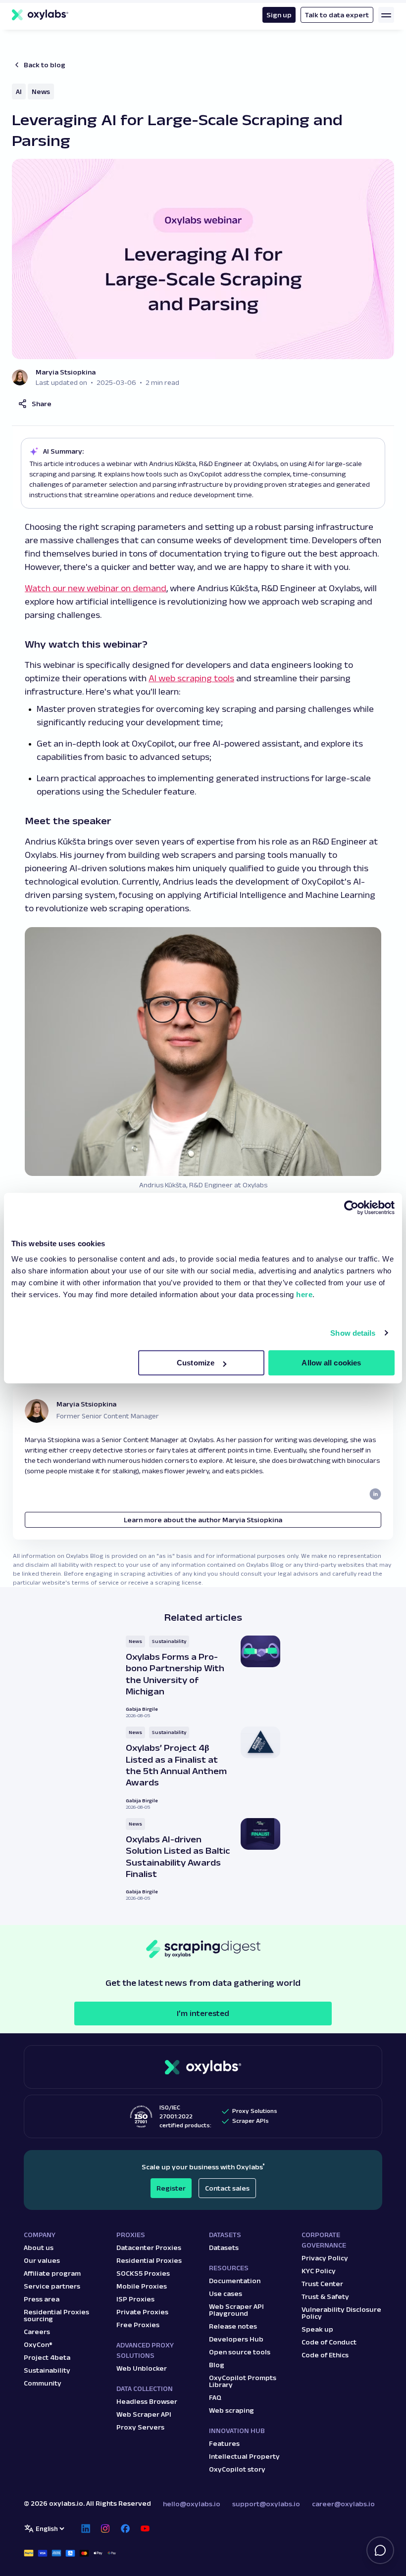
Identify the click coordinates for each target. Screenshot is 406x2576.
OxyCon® (38, 2344)
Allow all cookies (331, 1362)
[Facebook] (125, 2528)
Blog (216, 2364)
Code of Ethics (325, 2354)
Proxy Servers (140, 2427)
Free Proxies (137, 2324)
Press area (41, 2298)
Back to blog (44, 65)
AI (19, 91)
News (41, 91)
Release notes (233, 2326)
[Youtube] (145, 2528)
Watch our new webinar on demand (95, 588)
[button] (34, 404)
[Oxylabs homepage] (40, 14)
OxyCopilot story (237, 2469)
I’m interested (203, 2013)
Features (224, 2443)
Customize (195, 1362)
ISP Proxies (135, 2298)
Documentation (234, 2280)
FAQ (215, 2397)
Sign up (279, 15)
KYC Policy (319, 2270)
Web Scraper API (143, 2414)
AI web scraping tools (191, 678)
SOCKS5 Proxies (143, 2273)
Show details (352, 1333)
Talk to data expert (337, 15)
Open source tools (239, 2351)
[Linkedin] (86, 2528)
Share (41, 404)
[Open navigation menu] (386, 15)
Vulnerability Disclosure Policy (341, 2313)
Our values (42, 2260)
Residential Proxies (149, 2260)
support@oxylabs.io (266, 2503)
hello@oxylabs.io (191, 2503)
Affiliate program (52, 2273)
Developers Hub (236, 2339)
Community (42, 2383)
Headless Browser (146, 2401)
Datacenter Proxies (148, 2247)
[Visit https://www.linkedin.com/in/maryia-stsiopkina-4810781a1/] (375, 1494)
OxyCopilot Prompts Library (242, 2381)
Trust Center (322, 2283)
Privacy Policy (325, 2257)
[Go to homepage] (203, 2067)
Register (171, 2188)
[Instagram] (105, 2528)
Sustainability (169, 1641)
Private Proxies (142, 2311)
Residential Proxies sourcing (56, 2315)
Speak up (317, 2329)
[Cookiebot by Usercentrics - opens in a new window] (351, 1207)
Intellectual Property (244, 2456)
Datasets (224, 2247)
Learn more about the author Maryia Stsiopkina (203, 1520)
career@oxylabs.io (343, 2503)
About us (38, 2247)
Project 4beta (47, 2357)
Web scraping (231, 2410)
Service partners (52, 2286)
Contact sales (227, 2188)
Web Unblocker (141, 2368)
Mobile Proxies (141, 2286)
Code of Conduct (329, 2342)
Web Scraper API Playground (236, 2310)
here (304, 1294)
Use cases (225, 2293)
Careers (37, 2331)
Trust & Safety (325, 2296)
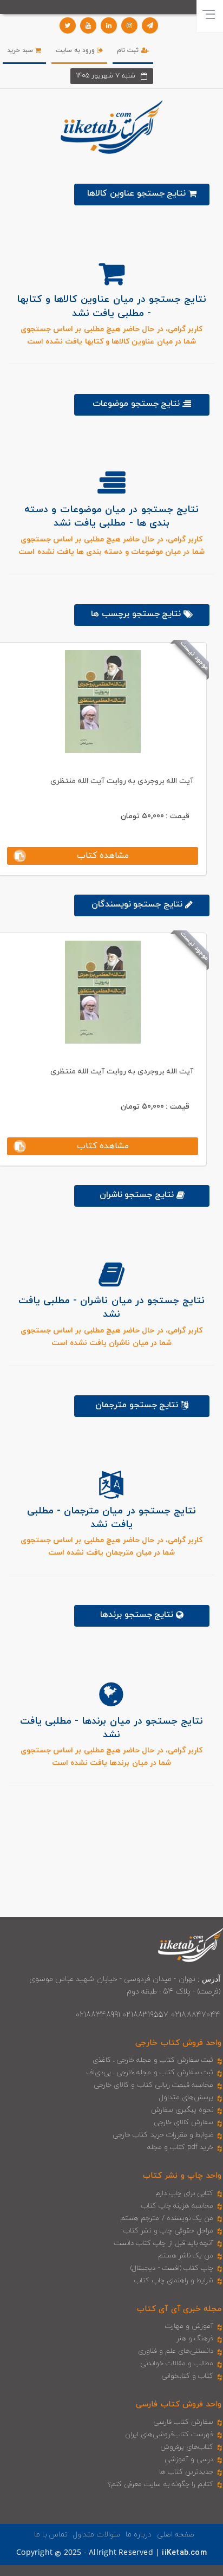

**What the exercise asks**
The records above need to be restated word for word, with the pictures left out.

**The completed task**
Identify the click coordinates for each target. Screenshot is 406x2576.
OxyCon® (38, 2344)
Allow all cookies (331, 1362)
[Facebook] (125, 2528)
Blog (216, 2364)
Code of Ethics (325, 2354)
Proxy Servers (140, 2427)
Free Proxies (137, 2324)
Press area (41, 2298)
Back to blog (44, 65)
AI (19, 91)
News (41, 91)
Release notes (233, 2326)
[Youtube] (145, 2528)
Watch our new webinar on demand (95, 588)
[button] (34, 404)
[Oxylabs homepage] (40, 14)
OxyCopilot story (237, 2469)
I’m interested (203, 2013)
Features (224, 2443)
Customize (195, 1362)
ISP Proxies (135, 2298)
Documentation (234, 2280)
FAQ (215, 2397)
Sign up (279, 15)
KYC Policy (319, 2270)
Web Scraper API (143, 2414)
AI web scraping tools (191, 678)
SOCKS5 Proxies (143, 2273)
Show details (352, 1333)
Talk to data expert (337, 15)
Open source tools (239, 2351)
[Linkedin] (86, 2528)
Share (41, 404)
[Open navigation menu] (386, 15)
Vulnerability Disclosure Policy (341, 2313)
Our values (42, 2260)
Residential Proxies (149, 2260)
support@oxylabs.io (266, 2503)
hello@oxylabs.io (191, 2503)
Affiliate program (52, 2273)
Developers Hub (236, 2339)
Community (42, 2383)
Headless Browser (146, 2401)
Datacenter Proxies (148, 2247)
[Visit https://www.linkedin.com/in/maryia-stsiopkina-4810781a1/] (375, 1494)
OxyCopilot Prompts Library (242, 2381)
Trust Center (322, 2283)
Privacy Policy (325, 2257)
[Go to homepage] (203, 2067)
Register (171, 2188)
[Instagram] (105, 2528)
Sustainability (169, 1641)
Private Proxies (142, 2311)
Residential Proxies sourcing (56, 2315)
Speak up (317, 2329)
[Cookiebot by Usercentrics - opens in a new window] (351, 1207)
Intellectual Property (244, 2456)
Datasets (224, 2247)
Learn more about the author Maryia Stsiopkina (203, 1520)
career@oxylabs.io (343, 2503)
About us (38, 2247)
Project 4beta (47, 2357)
Web scraping (231, 2410)
Service partners (52, 2286)
Contact sales (227, 2188)
Web Unblocker (141, 2368)
Mobile Proxies (141, 2286)
Code of Conduct (329, 2342)
Web Scraper API Playground (236, 2310)
here (304, 1294)
Use cases (225, 2293)
Careers (37, 2331)
Trust & Safety (325, 2296)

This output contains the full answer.